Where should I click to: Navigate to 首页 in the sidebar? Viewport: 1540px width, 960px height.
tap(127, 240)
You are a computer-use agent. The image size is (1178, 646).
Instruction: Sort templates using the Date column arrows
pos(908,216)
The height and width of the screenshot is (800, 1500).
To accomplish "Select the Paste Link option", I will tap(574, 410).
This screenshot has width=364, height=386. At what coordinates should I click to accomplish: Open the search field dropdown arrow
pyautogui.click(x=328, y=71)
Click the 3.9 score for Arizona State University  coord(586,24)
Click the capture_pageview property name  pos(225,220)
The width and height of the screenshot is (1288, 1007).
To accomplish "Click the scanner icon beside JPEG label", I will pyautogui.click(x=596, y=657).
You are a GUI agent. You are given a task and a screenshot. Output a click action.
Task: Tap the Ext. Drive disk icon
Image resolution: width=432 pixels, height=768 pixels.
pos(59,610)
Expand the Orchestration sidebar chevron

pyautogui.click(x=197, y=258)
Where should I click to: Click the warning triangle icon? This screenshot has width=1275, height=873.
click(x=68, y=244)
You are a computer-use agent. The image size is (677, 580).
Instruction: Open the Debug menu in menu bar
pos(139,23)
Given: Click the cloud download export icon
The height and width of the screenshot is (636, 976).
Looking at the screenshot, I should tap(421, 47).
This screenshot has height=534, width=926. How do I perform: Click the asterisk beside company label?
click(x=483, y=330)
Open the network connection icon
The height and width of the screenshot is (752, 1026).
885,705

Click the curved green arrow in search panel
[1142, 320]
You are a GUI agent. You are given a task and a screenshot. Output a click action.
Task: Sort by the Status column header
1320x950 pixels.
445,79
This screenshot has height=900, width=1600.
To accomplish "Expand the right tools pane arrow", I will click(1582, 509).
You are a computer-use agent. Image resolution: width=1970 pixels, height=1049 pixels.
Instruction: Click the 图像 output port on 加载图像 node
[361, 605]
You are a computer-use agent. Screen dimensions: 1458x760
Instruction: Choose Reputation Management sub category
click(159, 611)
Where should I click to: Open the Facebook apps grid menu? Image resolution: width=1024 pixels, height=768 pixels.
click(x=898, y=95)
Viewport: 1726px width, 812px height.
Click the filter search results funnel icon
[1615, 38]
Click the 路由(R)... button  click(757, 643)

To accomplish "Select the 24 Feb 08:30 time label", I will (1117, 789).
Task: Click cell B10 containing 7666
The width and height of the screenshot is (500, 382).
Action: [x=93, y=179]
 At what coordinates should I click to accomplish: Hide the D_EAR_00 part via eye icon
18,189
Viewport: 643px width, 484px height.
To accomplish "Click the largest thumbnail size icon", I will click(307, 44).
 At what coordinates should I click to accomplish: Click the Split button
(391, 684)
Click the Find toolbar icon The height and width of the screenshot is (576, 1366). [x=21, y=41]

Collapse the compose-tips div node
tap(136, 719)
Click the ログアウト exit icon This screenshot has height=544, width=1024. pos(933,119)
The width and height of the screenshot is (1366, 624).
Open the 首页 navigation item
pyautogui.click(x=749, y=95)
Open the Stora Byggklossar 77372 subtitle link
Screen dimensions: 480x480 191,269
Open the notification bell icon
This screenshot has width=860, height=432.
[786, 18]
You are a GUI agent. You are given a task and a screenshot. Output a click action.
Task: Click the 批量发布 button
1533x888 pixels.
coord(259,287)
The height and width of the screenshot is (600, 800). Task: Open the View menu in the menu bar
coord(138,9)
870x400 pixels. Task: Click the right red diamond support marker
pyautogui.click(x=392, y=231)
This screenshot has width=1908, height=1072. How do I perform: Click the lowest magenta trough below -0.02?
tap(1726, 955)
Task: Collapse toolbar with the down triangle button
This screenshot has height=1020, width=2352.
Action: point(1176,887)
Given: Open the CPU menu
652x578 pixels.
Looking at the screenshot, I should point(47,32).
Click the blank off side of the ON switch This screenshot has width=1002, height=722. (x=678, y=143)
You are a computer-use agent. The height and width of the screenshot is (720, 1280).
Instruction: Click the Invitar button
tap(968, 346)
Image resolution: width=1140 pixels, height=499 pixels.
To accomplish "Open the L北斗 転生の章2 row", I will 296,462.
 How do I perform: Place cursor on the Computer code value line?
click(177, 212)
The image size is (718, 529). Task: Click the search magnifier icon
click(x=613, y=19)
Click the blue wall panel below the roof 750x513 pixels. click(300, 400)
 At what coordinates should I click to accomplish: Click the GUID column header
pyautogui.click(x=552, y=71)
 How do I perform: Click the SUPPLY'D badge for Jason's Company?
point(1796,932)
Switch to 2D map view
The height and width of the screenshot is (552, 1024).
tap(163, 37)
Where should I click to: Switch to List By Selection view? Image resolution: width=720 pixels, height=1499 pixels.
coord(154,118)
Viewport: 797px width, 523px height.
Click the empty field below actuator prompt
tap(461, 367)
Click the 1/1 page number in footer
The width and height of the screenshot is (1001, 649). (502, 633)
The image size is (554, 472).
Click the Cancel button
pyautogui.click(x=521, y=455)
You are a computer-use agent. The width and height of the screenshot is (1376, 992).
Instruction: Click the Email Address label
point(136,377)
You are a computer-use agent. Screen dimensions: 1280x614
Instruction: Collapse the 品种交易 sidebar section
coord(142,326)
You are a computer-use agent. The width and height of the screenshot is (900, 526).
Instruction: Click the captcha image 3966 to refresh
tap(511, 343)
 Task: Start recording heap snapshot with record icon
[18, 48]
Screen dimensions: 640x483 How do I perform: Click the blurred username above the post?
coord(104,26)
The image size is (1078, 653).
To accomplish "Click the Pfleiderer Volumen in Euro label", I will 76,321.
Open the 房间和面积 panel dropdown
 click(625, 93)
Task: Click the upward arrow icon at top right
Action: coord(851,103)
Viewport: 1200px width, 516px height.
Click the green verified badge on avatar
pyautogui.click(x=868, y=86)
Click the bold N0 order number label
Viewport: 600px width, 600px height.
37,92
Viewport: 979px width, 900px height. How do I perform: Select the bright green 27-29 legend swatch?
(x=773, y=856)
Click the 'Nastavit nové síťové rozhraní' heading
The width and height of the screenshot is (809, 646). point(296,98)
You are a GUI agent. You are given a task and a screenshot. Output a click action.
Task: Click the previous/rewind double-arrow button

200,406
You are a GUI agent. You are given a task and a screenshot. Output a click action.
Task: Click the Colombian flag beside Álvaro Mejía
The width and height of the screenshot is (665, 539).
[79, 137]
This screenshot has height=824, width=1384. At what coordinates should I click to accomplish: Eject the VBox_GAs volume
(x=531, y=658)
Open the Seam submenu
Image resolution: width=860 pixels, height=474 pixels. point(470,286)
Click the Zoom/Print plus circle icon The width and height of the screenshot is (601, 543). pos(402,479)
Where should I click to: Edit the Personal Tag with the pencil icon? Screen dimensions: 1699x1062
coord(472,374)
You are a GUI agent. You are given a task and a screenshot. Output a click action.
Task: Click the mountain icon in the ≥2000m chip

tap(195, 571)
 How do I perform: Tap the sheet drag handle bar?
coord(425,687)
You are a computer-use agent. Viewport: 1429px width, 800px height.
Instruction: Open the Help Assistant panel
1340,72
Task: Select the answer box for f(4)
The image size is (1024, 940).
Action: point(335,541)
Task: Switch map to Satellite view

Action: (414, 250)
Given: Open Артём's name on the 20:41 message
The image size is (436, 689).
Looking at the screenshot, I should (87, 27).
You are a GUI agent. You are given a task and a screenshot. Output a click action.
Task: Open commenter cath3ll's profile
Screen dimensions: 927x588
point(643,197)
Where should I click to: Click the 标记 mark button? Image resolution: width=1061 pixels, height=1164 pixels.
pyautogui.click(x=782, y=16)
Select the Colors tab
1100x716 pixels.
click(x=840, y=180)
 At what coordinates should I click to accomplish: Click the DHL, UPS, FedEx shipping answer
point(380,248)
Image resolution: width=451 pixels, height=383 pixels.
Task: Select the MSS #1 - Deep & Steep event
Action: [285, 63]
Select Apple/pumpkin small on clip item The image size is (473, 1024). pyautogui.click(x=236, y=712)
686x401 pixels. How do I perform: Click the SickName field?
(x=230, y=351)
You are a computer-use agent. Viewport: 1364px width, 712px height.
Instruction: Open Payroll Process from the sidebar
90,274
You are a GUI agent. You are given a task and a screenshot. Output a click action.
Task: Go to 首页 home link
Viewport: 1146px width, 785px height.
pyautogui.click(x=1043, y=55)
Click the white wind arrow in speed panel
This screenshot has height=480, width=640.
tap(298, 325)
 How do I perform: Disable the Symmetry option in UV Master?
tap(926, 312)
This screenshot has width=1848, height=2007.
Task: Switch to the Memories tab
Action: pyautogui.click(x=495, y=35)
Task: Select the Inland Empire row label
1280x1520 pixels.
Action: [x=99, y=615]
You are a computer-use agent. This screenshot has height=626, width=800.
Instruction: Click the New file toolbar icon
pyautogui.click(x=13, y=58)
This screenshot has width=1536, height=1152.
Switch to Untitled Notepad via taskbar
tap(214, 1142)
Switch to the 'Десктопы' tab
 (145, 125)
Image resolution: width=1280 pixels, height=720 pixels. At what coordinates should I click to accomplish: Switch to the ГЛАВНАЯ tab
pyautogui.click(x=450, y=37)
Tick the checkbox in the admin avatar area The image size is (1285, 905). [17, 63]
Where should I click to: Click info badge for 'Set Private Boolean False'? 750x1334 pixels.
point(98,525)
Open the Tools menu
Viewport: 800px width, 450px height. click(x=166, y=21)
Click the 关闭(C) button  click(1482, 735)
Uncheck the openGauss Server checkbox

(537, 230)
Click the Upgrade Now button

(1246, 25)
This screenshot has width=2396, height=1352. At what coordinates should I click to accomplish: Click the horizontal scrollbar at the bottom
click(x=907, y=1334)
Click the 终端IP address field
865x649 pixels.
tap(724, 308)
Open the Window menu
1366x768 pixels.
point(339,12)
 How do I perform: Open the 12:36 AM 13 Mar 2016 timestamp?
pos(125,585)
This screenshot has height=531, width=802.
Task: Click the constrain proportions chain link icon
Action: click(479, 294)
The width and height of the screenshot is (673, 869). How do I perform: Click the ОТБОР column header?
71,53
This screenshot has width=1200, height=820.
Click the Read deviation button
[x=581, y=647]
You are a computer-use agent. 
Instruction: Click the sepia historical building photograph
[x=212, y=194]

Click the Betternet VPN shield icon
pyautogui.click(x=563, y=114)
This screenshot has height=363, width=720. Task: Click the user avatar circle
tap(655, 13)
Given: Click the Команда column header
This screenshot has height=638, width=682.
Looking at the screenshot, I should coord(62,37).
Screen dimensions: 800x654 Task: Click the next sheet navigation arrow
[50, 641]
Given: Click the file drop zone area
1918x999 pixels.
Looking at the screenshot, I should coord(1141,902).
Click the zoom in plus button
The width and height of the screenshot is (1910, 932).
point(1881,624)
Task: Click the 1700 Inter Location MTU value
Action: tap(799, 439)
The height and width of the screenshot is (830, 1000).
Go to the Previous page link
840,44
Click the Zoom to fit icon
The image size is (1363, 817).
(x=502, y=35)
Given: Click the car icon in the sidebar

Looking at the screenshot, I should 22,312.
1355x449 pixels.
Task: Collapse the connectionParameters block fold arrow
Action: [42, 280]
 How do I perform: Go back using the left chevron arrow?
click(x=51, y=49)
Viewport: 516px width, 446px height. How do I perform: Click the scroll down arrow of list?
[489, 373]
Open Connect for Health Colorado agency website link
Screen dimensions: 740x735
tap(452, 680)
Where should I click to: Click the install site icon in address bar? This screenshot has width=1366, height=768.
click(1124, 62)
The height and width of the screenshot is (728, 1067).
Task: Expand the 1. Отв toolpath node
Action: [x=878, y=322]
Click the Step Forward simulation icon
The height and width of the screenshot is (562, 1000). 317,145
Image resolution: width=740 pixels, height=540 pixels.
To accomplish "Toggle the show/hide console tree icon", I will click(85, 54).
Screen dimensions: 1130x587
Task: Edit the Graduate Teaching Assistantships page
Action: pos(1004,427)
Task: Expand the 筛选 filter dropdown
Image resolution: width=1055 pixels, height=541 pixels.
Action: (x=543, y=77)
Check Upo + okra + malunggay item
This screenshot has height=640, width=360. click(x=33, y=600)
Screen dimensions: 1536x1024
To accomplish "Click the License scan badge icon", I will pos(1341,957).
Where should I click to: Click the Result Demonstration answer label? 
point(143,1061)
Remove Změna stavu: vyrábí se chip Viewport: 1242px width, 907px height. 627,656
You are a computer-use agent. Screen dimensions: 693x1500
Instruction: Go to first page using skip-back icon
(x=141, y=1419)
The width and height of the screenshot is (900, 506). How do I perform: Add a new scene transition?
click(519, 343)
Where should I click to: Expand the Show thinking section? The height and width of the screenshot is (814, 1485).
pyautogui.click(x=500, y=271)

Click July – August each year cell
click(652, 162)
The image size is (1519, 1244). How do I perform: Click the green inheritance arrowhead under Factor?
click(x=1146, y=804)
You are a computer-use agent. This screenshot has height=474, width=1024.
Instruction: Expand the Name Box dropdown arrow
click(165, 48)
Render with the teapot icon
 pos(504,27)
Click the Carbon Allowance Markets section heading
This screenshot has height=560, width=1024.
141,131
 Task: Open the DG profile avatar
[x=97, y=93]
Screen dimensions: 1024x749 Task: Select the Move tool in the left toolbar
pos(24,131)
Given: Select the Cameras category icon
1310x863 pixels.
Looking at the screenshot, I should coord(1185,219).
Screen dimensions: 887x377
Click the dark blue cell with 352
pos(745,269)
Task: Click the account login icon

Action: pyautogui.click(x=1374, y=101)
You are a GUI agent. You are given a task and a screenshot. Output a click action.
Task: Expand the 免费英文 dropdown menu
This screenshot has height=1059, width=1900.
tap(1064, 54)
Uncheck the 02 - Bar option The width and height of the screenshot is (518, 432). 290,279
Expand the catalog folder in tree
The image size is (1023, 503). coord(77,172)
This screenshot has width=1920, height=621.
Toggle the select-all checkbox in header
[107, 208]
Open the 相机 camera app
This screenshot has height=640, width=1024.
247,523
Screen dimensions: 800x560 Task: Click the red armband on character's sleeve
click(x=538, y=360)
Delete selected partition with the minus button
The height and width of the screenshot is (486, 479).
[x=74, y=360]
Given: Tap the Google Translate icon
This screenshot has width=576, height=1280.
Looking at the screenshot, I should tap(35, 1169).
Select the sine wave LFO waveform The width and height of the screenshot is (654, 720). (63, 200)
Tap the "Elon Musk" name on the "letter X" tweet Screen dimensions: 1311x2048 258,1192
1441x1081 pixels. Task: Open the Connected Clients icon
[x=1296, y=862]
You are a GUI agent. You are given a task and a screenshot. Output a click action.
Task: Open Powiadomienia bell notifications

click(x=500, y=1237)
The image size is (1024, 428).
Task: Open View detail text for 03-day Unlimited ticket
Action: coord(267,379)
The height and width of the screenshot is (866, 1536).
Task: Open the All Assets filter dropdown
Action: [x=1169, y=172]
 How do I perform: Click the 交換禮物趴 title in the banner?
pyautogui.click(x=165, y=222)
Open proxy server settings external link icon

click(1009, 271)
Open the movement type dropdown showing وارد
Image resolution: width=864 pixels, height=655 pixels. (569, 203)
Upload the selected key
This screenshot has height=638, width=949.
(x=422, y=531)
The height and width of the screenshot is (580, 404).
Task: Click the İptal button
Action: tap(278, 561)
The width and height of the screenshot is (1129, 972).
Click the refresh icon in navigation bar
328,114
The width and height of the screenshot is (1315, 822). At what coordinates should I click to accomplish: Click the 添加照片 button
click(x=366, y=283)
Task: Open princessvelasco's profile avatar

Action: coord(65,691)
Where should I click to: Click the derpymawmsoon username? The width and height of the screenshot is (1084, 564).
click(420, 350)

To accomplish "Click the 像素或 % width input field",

*-*-*

Read through the entries and copy each line in which "area" appears.

• _Answer box_
Tick the checkbox in the admin avatar area The image size is (1285, 905). [17, 63]
Given: Click the file drop zone area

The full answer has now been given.